Knockdown of a Cyclic Nucleotide-Gated Ion Channel Impairs Locomotor Activity and Recovery From Hypoxia in Adult Drosophila melanogaster

Abstract

Cyclic guanosine monophosphate (cGMP) modulates the speed of recovery from anoxia in adult Drosophila and mediates hypoxia-related behaviors in larvae. Cyclic nucleotide-gated channels (CNG) and cGMP-activated protein kinase (PKG) are two cGMP downstream targets. PKG is involved in behavioral tolerance to hypoxia and anoxia in adults, however little is known about a role for CNG channels. We used a CNGL (CNG-like) mutant with reduced CNGL transcripts to investigate the contribution of CNGL to the hypoxia response. CNGL mutants had reduced locomotor activity under normoxia. A shorter distance travelled in a standard locomotor assay was due to a slower walking speed and more frequent stops.

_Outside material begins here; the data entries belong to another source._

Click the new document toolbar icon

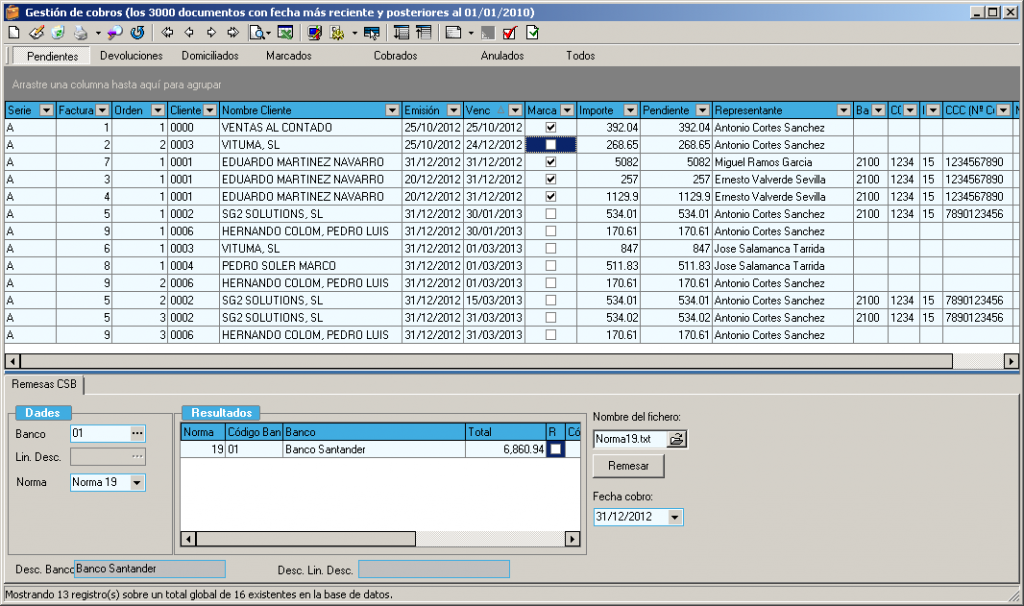point(13,33)
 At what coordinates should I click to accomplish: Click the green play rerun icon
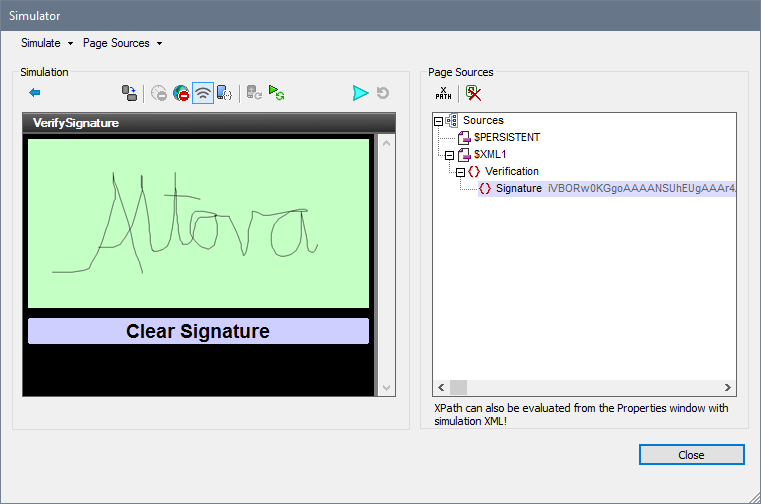click(x=277, y=93)
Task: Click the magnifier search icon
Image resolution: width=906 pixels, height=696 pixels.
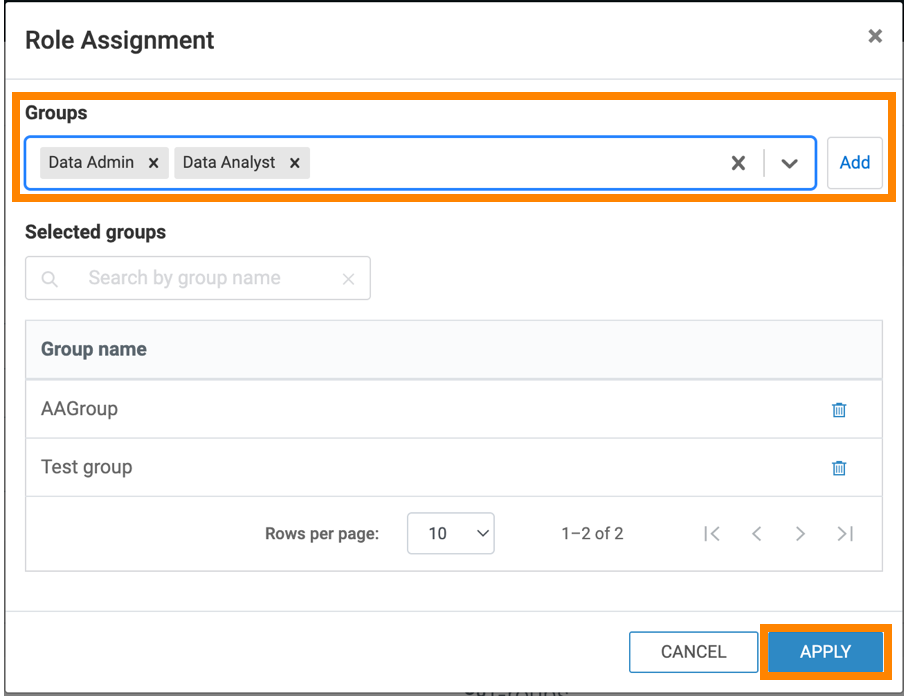Action: (x=49, y=279)
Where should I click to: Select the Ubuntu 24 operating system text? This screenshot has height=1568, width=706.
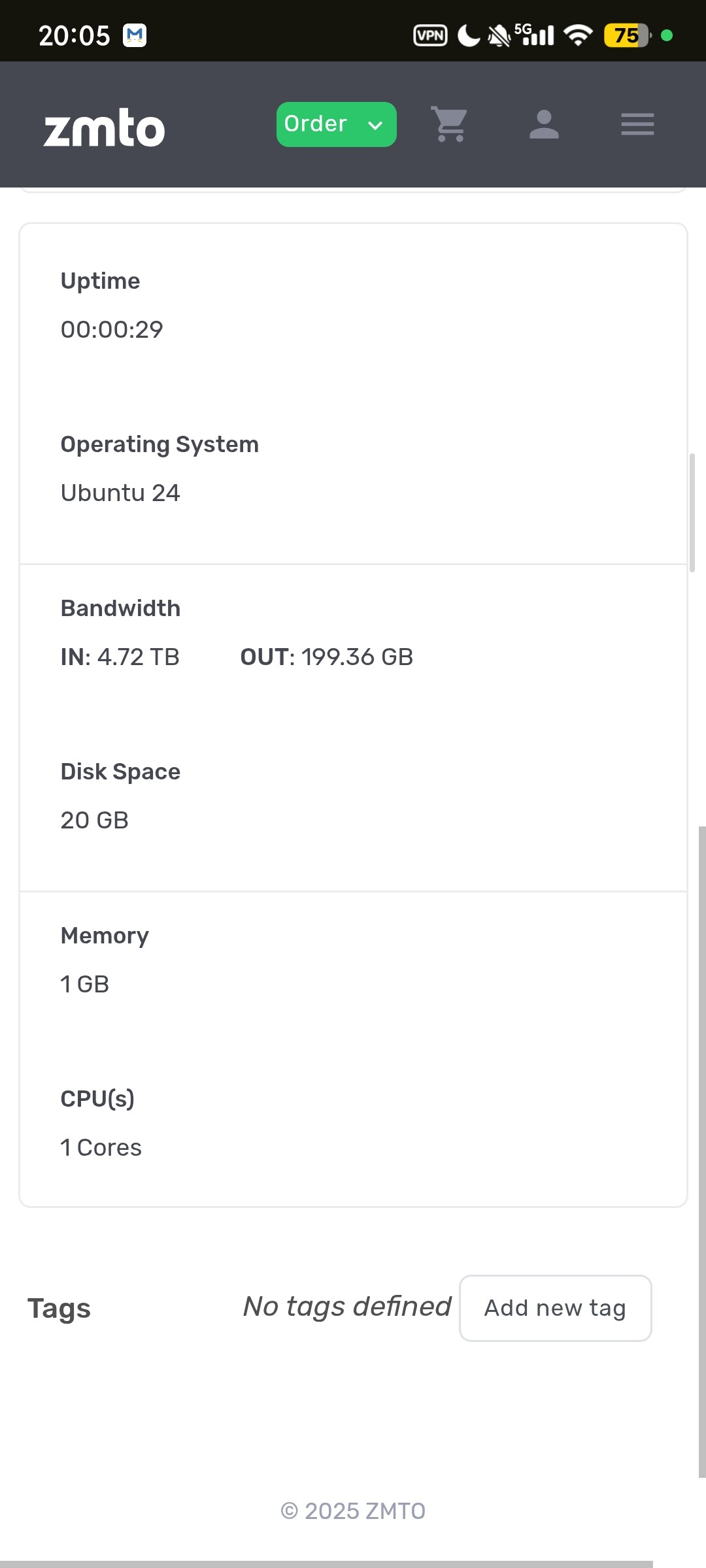point(120,493)
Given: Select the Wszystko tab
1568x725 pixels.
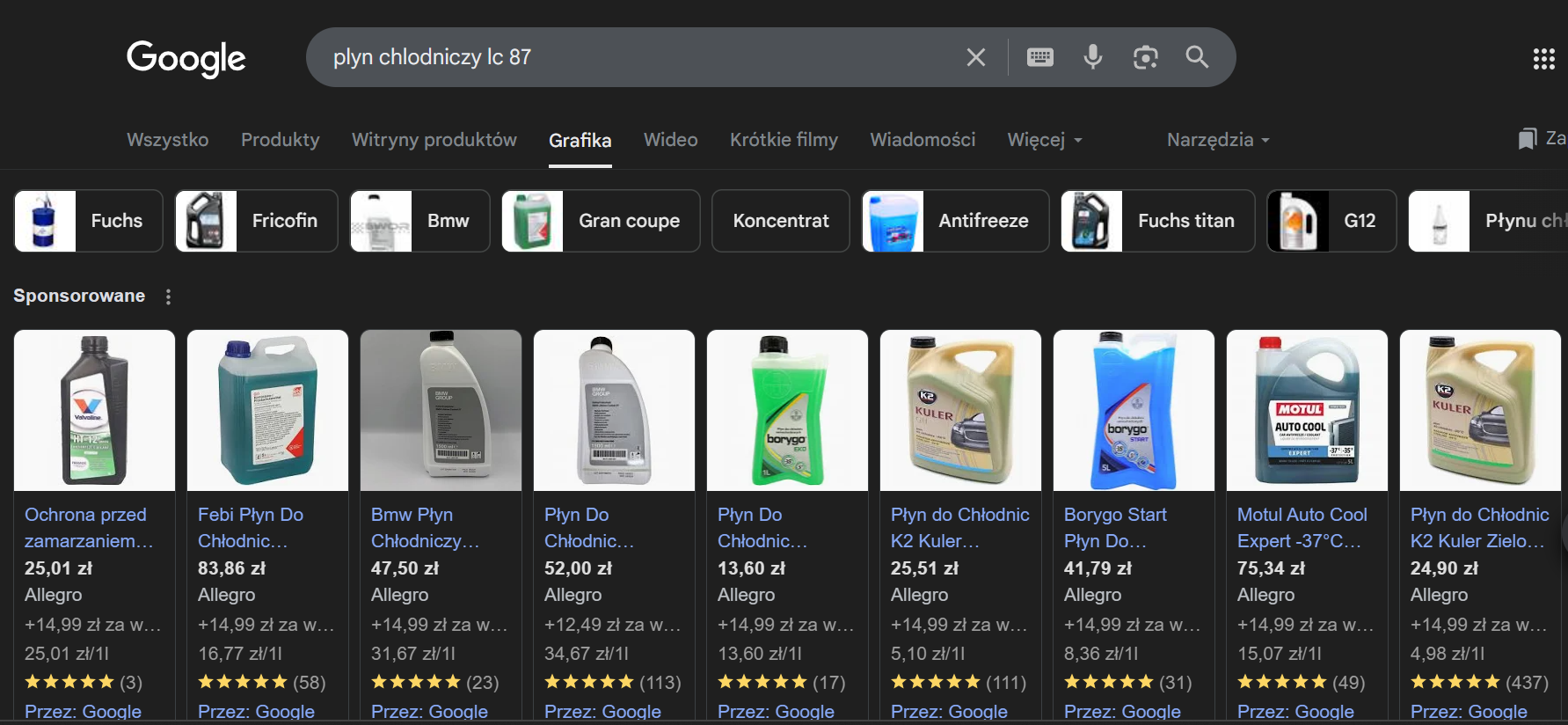Looking at the screenshot, I should [x=168, y=140].
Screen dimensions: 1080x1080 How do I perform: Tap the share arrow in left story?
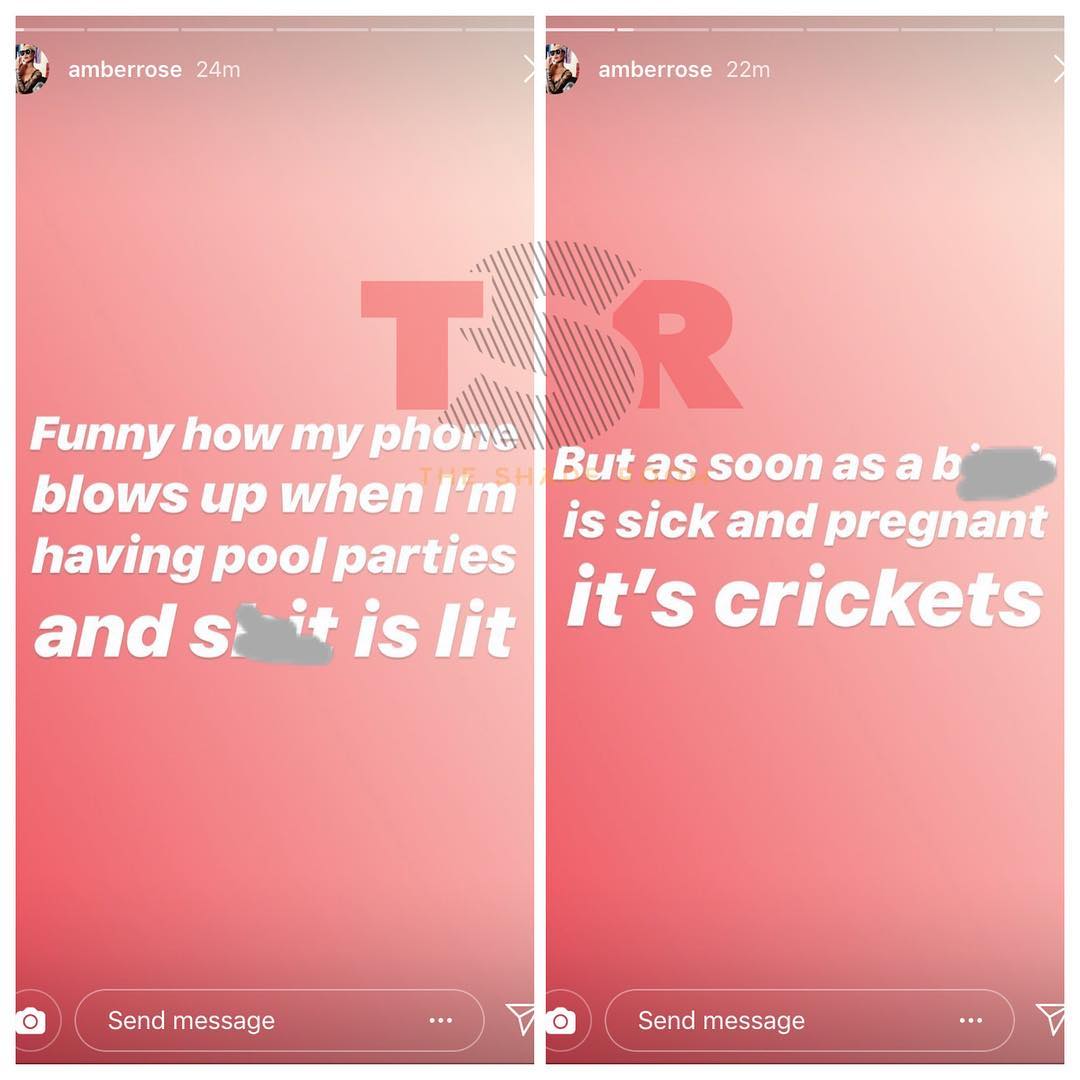(x=520, y=1019)
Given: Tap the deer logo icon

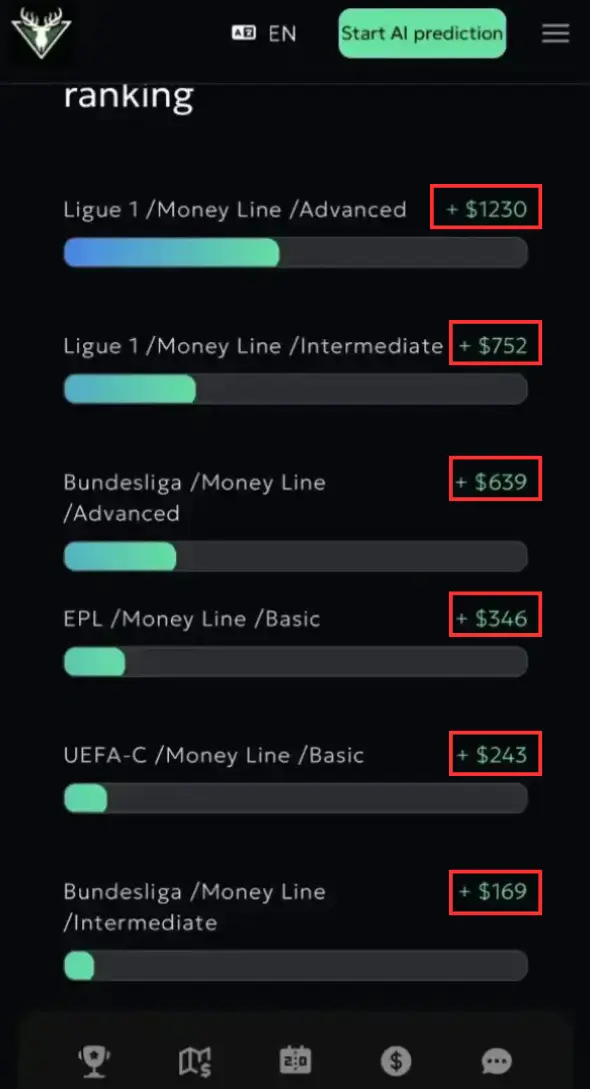Looking at the screenshot, I should pyautogui.click(x=42, y=33).
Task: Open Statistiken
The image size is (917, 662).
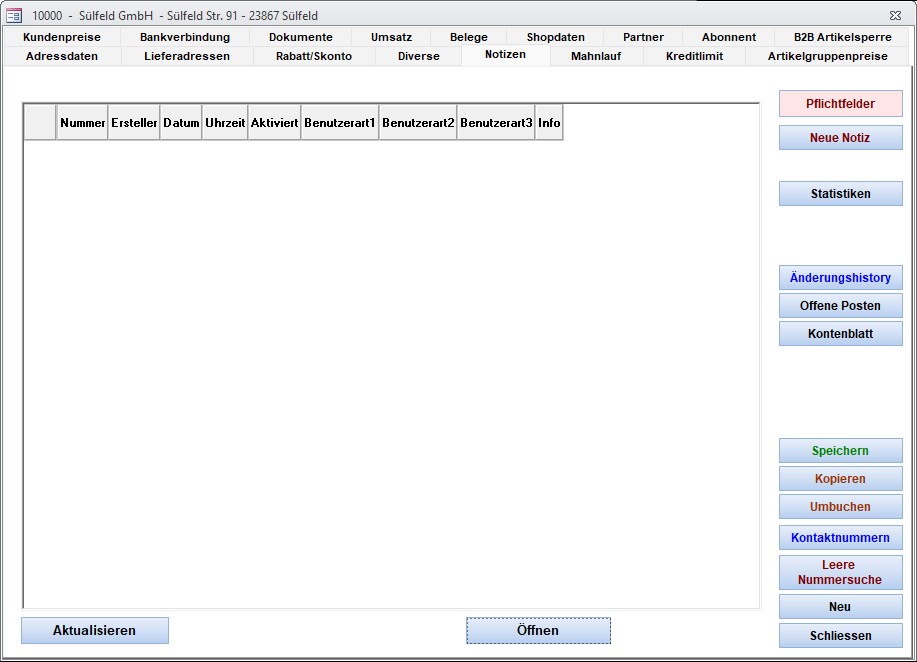Action: pyautogui.click(x=840, y=194)
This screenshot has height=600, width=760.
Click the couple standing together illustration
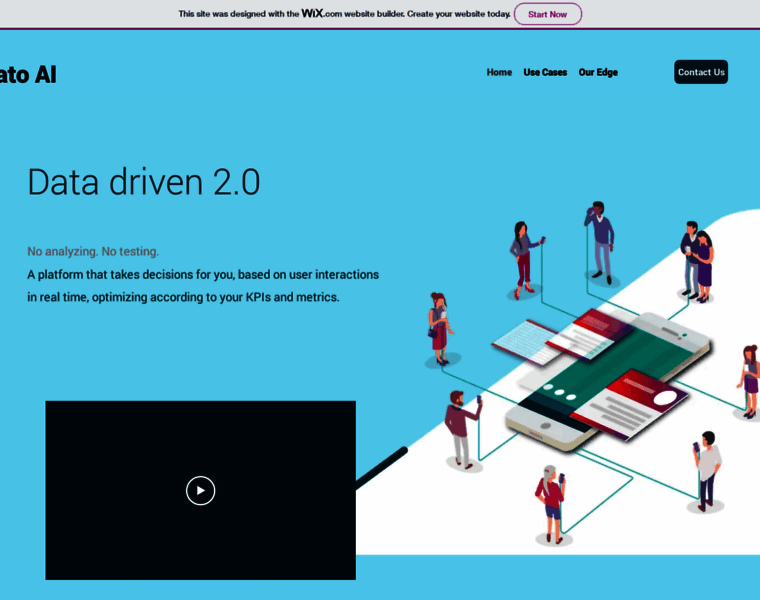coord(697,260)
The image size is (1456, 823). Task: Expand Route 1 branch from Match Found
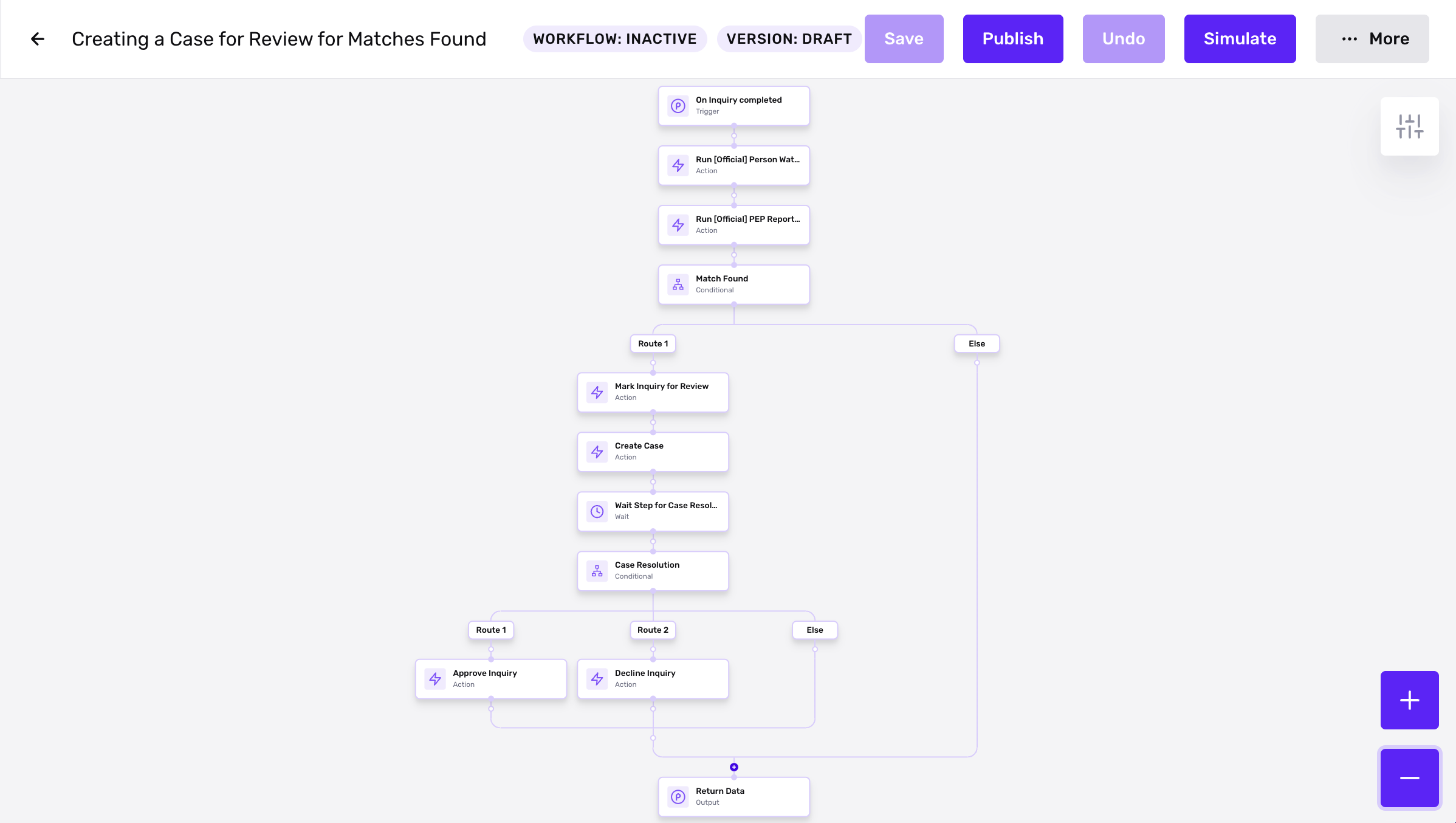coord(653,343)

In control flies, hypoxia immediately reduced path length per minute. Flies took 30–40 min in normoxia for >90% recovery of path length per minute from 15 min hypoxia. CNGL mutants had impaired recovery from hypoxia; 40 min for ∼10% recovery of walking speed. The effects of CNGL mutation on locomotor activity and recovery from hypoxia were recapitulated by pan-neuronal CNGL knockdown. Genetic manipulation to increase cGMP in the CNGL mutants increased locomotor activity under normoxia and eliminated the impairment of recovery from hypoxia. We conclude that CNGL channels and cGMP signaling are involved in the control of locomotor activity and the hypoxic response of adult Drosophila.